Question Mark: Money Making Models
I’m currently in a debate with the other owners of my firm about the kinds of firms that are able to be profitable, yet also grow and survive in the long-term. What types of firms and models seem to work in the Industry? How are these successful firms balancing profitability and investment?
You know, when it comes down to it, there are really only a few different money-making models for A/E/P and environmental firms that seem to work over time. By “work,” I mean provide enough growth for the firm to keep everyone interested and enough profitability for the owners to feel like they are doing well.
Following is a brief description of the major money-making models (MMMs):
- The “lots of government work, mid-price, low-overhead, high-volume firm.” These firms are characterized by multiple offices, strong political connections— often established through hiring of key former government employees— and well-established financial, IT, and marketing systems, all of which do a pretty good job.
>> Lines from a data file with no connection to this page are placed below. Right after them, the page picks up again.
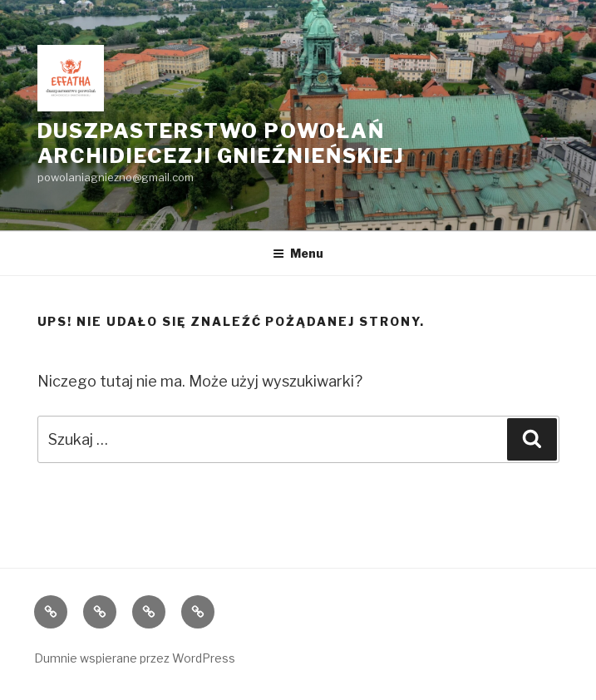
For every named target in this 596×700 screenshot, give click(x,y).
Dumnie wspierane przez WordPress (135, 658)
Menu (298, 253)
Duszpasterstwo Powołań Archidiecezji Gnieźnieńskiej (221, 143)
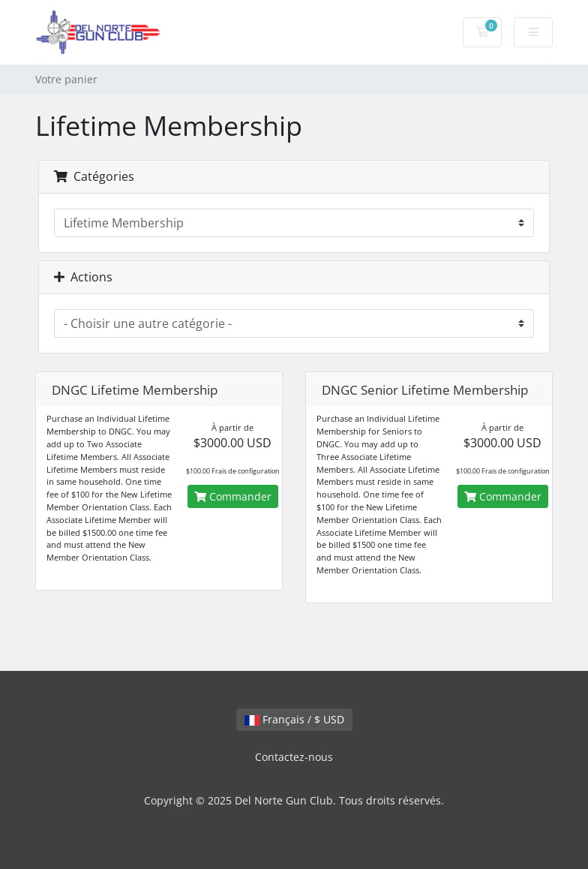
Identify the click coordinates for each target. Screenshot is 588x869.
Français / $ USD (294, 719)
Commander (232, 496)
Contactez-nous (294, 756)
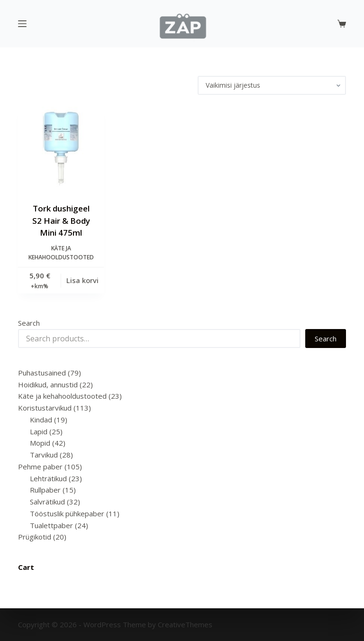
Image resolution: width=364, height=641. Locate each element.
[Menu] (22, 24)
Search (29, 323)
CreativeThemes (185, 624)
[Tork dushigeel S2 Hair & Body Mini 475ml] (61, 148)
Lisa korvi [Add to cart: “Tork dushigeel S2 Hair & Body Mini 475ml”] (82, 280)
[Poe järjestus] (272, 85)
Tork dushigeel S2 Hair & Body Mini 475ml (61, 220)
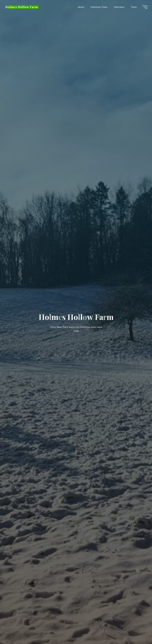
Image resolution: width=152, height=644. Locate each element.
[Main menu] (145, 7)
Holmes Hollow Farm (22, 7)
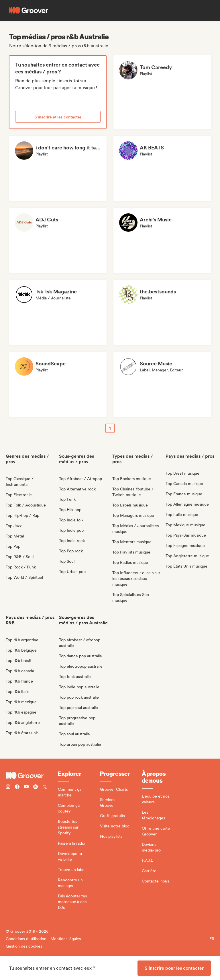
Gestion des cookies (24, 946)
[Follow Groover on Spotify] (35, 788)
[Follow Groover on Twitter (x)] (45, 788)
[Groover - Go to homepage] (32, 775)
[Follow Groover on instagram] (8, 788)
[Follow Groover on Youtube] (26, 788)
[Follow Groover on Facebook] (17, 788)
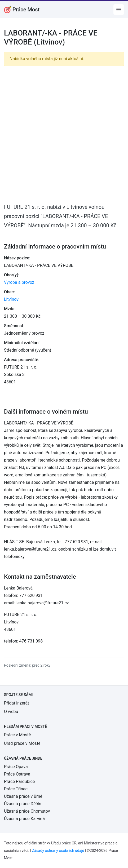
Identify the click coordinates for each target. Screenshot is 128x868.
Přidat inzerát (17, 703)
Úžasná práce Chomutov (27, 811)
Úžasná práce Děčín (23, 804)
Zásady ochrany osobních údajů (58, 850)
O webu (11, 711)
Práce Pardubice (19, 781)
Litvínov (11, 299)
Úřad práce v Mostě (22, 743)
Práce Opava (16, 767)
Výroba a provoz (19, 282)
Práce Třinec (16, 789)
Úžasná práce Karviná (24, 818)
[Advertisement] (64, 134)
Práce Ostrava (17, 774)
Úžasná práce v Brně (23, 796)
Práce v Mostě (18, 735)
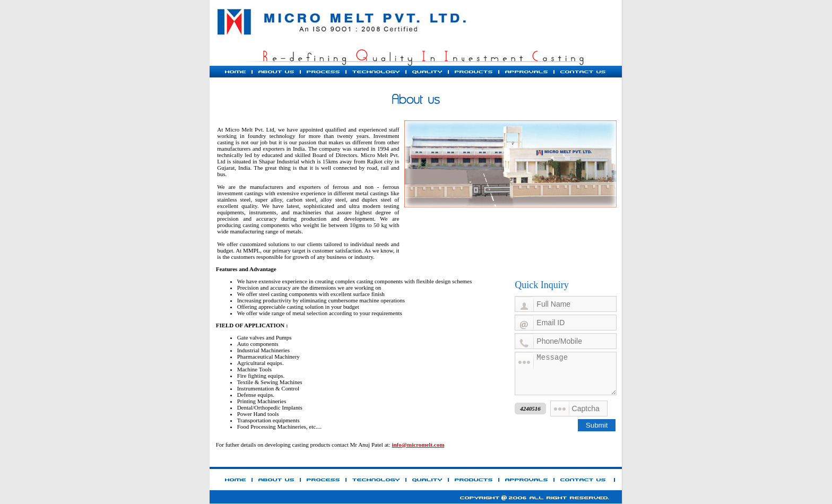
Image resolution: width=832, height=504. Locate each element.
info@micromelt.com (418, 445)
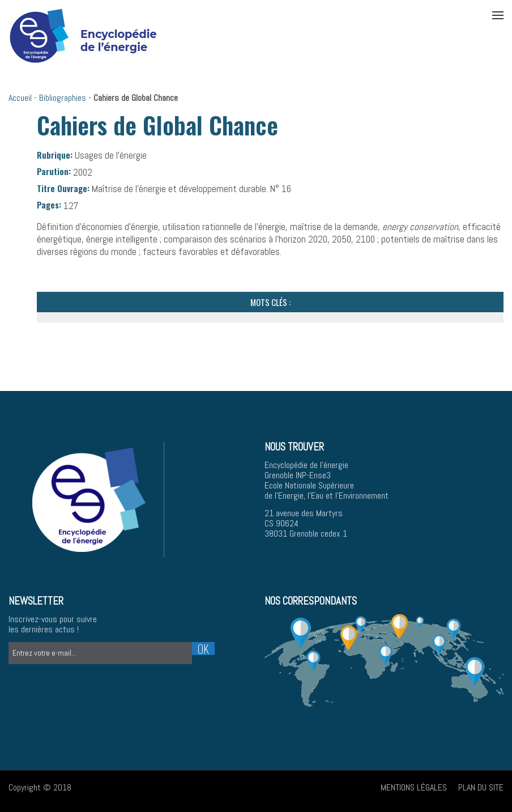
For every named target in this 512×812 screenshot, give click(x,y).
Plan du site (481, 787)
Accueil (20, 97)
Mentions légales (413, 787)
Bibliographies (62, 97)
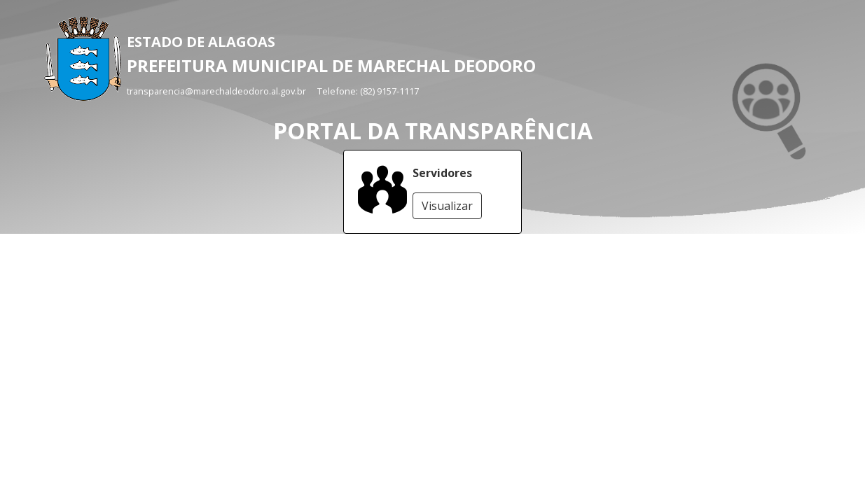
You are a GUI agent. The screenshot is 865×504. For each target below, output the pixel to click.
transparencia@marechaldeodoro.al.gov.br (216, 91)
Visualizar (447, 206)
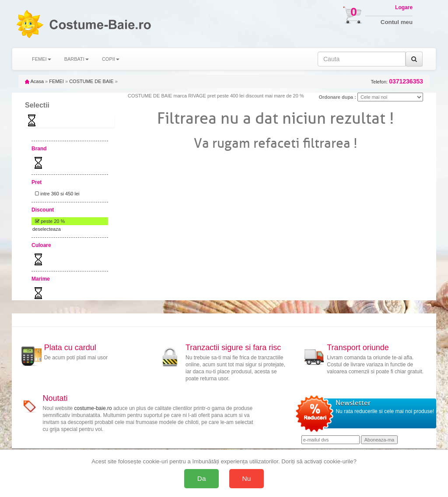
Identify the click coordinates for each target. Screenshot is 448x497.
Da (202, 478)
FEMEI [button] (42, 59)
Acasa (34, 81)
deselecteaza (46, 229)
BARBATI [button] (77, 59)
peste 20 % (49, 221)
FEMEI (56, 81)
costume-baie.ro (93, 408)
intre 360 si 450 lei (56, 194)
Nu (247, 478)
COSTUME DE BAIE (91, 81)
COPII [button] (111, 59)
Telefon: (397, 81)
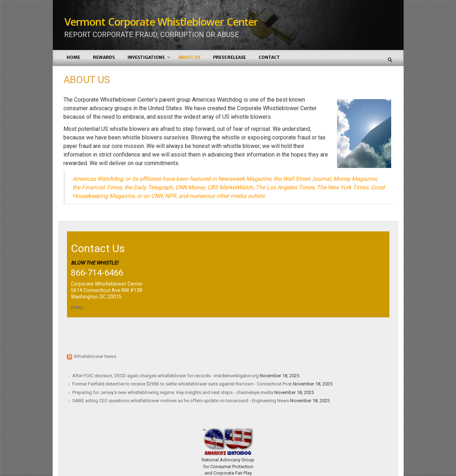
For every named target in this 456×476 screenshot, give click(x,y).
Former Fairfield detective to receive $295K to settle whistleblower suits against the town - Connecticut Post (182, 384)
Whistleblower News (95, 356)
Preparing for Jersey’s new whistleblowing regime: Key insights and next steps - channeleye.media (173, 392)
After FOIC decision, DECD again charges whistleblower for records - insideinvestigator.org (165, 375)
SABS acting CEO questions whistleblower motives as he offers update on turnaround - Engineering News (181, 400)
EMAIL (77, 307)
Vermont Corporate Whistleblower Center (161, 21)
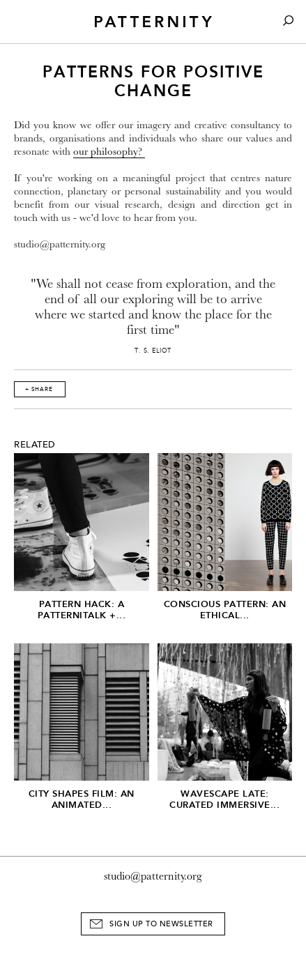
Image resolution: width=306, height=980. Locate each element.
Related (35, 445)
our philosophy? (109, 151)
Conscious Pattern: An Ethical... (225, 609)
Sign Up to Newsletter (161, 924)
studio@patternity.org (153, 876)
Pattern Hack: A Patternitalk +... (82, 609)
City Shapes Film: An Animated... (82, 799)
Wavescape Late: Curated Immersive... (224, 799)
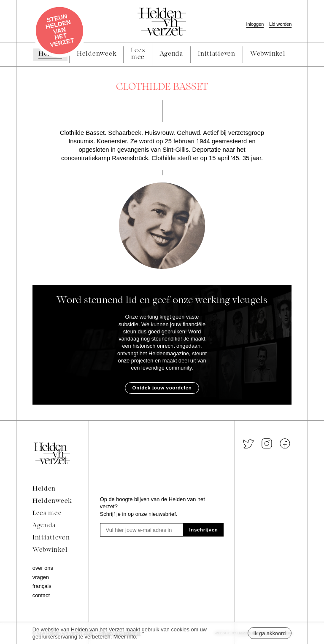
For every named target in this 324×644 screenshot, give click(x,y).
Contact (41, 595)
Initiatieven (51, 538)
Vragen (40, 577)
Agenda (44, 526)
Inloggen (255, 24)
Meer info (124, 636)
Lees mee (47, 513)
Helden (44, 489)
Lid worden (280, 24)
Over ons (43, 568)
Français (42, 586)
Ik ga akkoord (270, 633)
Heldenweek (52, 501)
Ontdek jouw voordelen (162, 388)
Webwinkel (50, 550)
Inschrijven (204, 530)
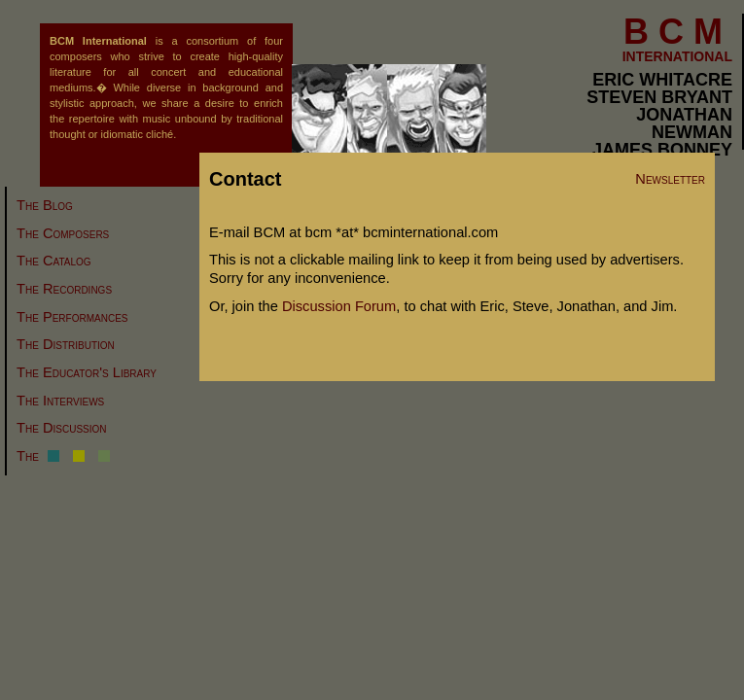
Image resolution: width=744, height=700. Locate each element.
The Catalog (53, 261)
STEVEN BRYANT (659, 97)
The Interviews (60, 401)
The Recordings (64, 289)
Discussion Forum (338, 306)
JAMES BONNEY (662, 150)
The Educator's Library (87, 372)
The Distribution (65, 344)
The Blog (45, 205)
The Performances (72, 317)
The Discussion (61, 428)
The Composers (62, 233)
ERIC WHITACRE (662, 80)
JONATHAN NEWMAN (684, 123)
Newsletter (670, 179)
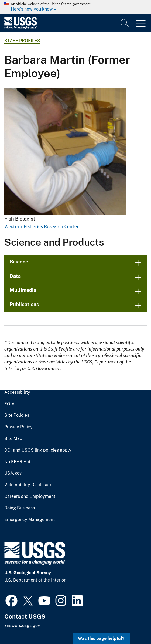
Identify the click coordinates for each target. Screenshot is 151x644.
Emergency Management (29, 520)
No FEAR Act (17, 462)
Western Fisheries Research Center (42, 226)
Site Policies (17, 415)
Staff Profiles (22, 41)
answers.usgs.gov (22, 625)
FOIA (9, 404)
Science (19, 262)
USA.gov (13, 473)
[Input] (95, 23)
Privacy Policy (18, 427)
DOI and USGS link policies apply (38, 450)
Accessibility (17, 392)
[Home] (20, 28)
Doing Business (19, 508)
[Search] (125, 23)
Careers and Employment (30, 496)
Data (15, 276)
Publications (24, 304)
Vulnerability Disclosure (28, 485)
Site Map (13, 439)
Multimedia (23, 290)
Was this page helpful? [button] (101, 638)
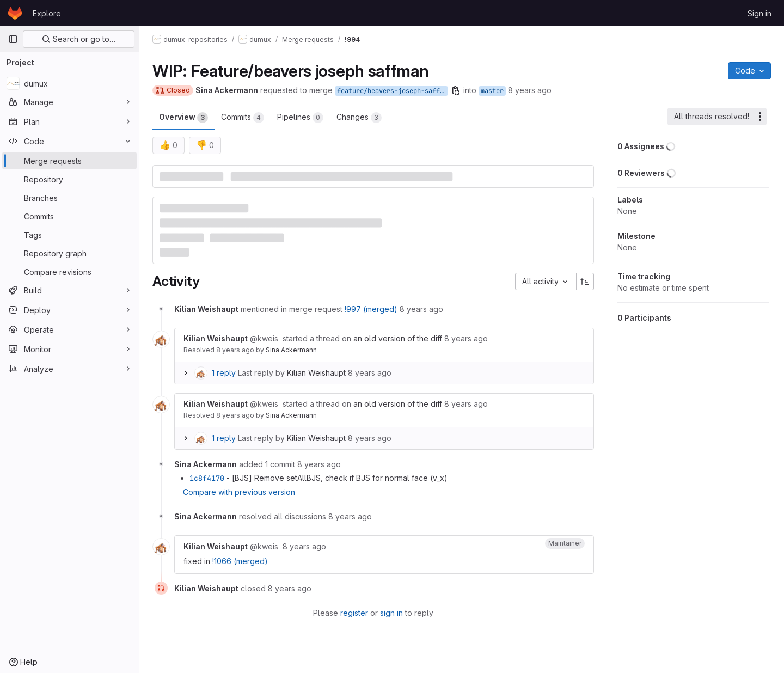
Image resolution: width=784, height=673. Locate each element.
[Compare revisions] (69, 272)
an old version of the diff (397, 338)
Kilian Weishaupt (316, 372)
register (354, 613)
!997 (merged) (371, 309)
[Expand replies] (186, 373)
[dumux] (69, 83)
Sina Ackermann (291, 350)
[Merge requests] (69, 161)
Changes (359, 118)
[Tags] (69, 235)
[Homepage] (15, 13)
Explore (47, 13)
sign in (391, 613)
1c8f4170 (207, 478)
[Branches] (69, 198)
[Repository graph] (69, 253)
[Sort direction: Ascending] (585, 282)
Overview (183, 118)
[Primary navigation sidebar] (13, 39)
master (492, 91)
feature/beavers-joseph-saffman (393, 91)
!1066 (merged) (240, 561)
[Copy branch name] (456, 90)
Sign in (759, 13)
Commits (242, 118)
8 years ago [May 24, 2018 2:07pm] (530, 90)
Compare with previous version (239, 492)
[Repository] (69, 179)
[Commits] (69, 216)
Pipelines (300, 118)
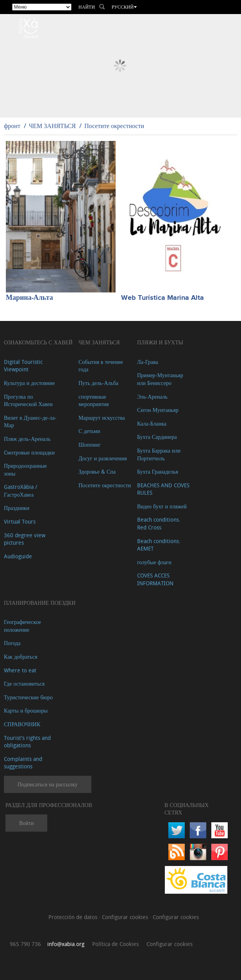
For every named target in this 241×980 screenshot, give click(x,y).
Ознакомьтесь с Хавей (38, 342)
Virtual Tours (20, 521)
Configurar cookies (126, 917)
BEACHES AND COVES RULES (163, 489)
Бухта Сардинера (157, 437)
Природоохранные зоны (25, 469)
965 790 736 (25, 944)
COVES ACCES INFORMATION (155, 579)
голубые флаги (154, 562)
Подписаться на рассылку (48, 784)
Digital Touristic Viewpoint (23, 365)
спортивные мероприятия (94, 400)
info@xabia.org (66, 944)
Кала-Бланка (152, 423)
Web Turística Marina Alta (162, 298)
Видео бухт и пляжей (162, 506)
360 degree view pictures (25, 539)
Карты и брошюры (26, 710)
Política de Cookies (115, 944)
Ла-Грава (148, 362)
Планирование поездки (39, 602)
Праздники (16, 508)
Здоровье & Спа (97, 471)
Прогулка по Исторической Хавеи (28, 400)
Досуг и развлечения (103, 458)
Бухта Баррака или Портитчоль (159, 454)
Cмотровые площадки (29, 452)
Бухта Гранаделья (157, 471)
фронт (12, 126)
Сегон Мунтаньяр (158, 410)
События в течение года (101, 365)
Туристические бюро (28, 697)
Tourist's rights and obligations (27, 741)
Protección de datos (73, 917)
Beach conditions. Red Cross (159, 523)
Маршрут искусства (102, 417)
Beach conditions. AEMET (159, 545)
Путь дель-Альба (98, 383)
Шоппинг (89, 444)
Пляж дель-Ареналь (27, 438)
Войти (26, 823)
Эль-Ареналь (152, 396)
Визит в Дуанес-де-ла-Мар (30, 421)
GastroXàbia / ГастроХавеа (20, 490)
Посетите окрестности (114, 126)
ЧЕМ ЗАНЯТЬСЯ (52, 126)
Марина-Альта (29, 298)
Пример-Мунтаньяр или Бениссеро (160, 379)
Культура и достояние (29, 383)
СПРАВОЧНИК (22, 724)
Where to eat (20, 670)
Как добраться (20, 656)
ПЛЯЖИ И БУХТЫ (160, 342)
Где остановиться (24, 683)
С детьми (89, 431)
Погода (12, 643)
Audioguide (18, 556)
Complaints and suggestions (23, 763)
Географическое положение (22, 625)
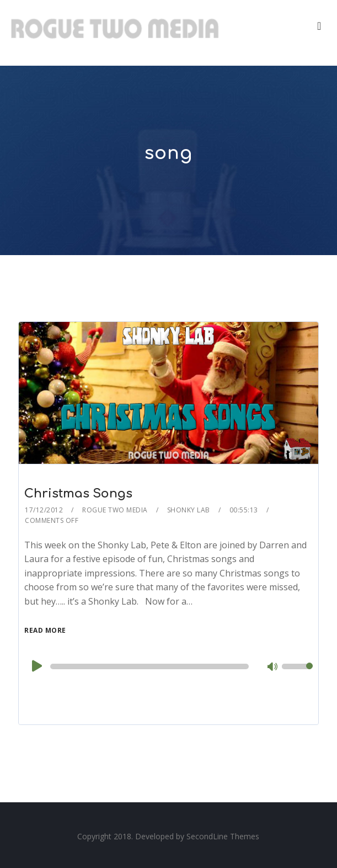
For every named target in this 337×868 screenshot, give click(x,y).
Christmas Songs (78, 494)
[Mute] (273, 668)
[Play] (36, 666)
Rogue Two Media (115, 510)
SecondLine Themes (223, 836)
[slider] (149, 666)
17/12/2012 (44, 510)
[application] (168, 666)
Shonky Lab (189, 510)
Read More (45, 630)
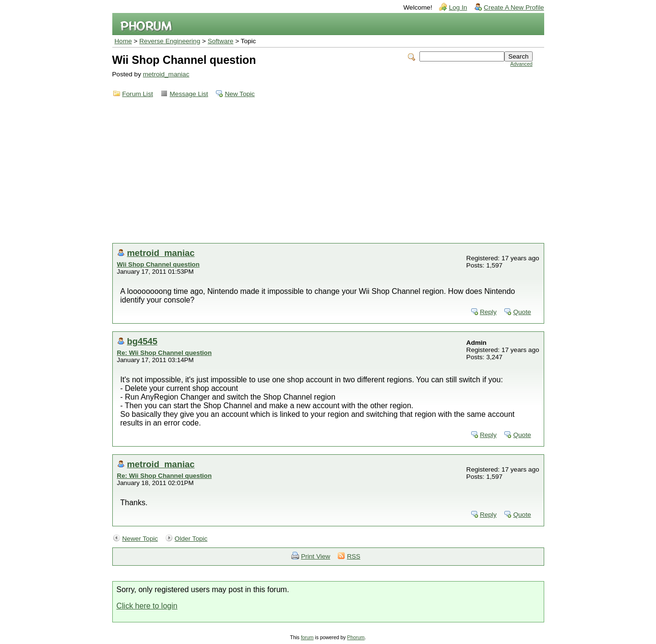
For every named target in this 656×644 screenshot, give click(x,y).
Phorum (356, 637)
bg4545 (142, 341)
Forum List (138, 94)
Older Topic (191, 538)
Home (123, 41)
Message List (189, 94)
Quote (522, 312)
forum (307, 637)
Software (221, 41)
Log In (458, 7)
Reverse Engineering (169, 41)
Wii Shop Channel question (158, 264)
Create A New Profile (513, 7)
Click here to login (147, 606)
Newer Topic (140, 538)
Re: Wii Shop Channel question (165, 352)
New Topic (239, 94)
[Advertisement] (328, 171)
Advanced (521, 64)
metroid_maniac (166, 74)
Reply (488, 312)
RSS (354, 556)
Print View (315, 556)
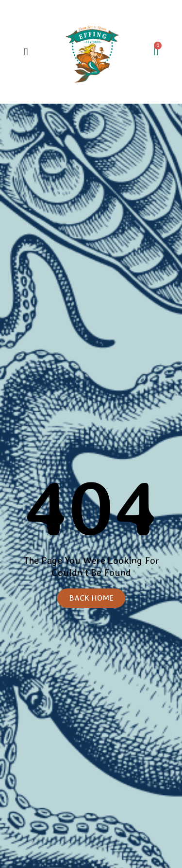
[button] (26, 51)
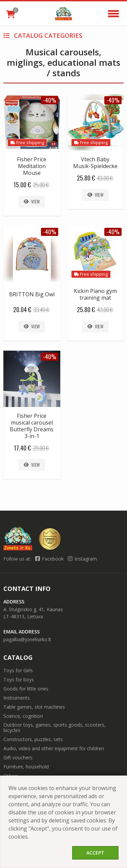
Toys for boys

There will also probably be a functional, multi-owner management structure.
- The “single market-based or market/service niche national/international firm.” This would be, for example, a very strong health care architecture or resort planning firm. They know their markets, and they know their disciplines (typically narrowly defined) better than all of their competitors, except perhaps a handful of other firms in specific geographic areas.
- The “10- to 20-person, sole owner, established, local firm.” Some of these firms perhaps “shouldn’t be” successful, yet they are somehow. These firms provide a substantial annual income for their owner(s) and meaningful employment for a small group of others.
- The “mid- to large-size single- or multi-discipline firm.” This would be, for example, a 300-person MEP (mechanical-electrical-plumbing) design firm. These companies get better than average multipliers because they are experts, although they are often subcontractors to other design firms, so tend to suffer the woes of longer collection periods and resulting poor cash flow.
There are obviously successful firms that don’t fit neatly into one of these four categories but I would bet 90% or more of successful firms do. Taking a look at these money-making models may be helpful as you chart your firm’s future direction.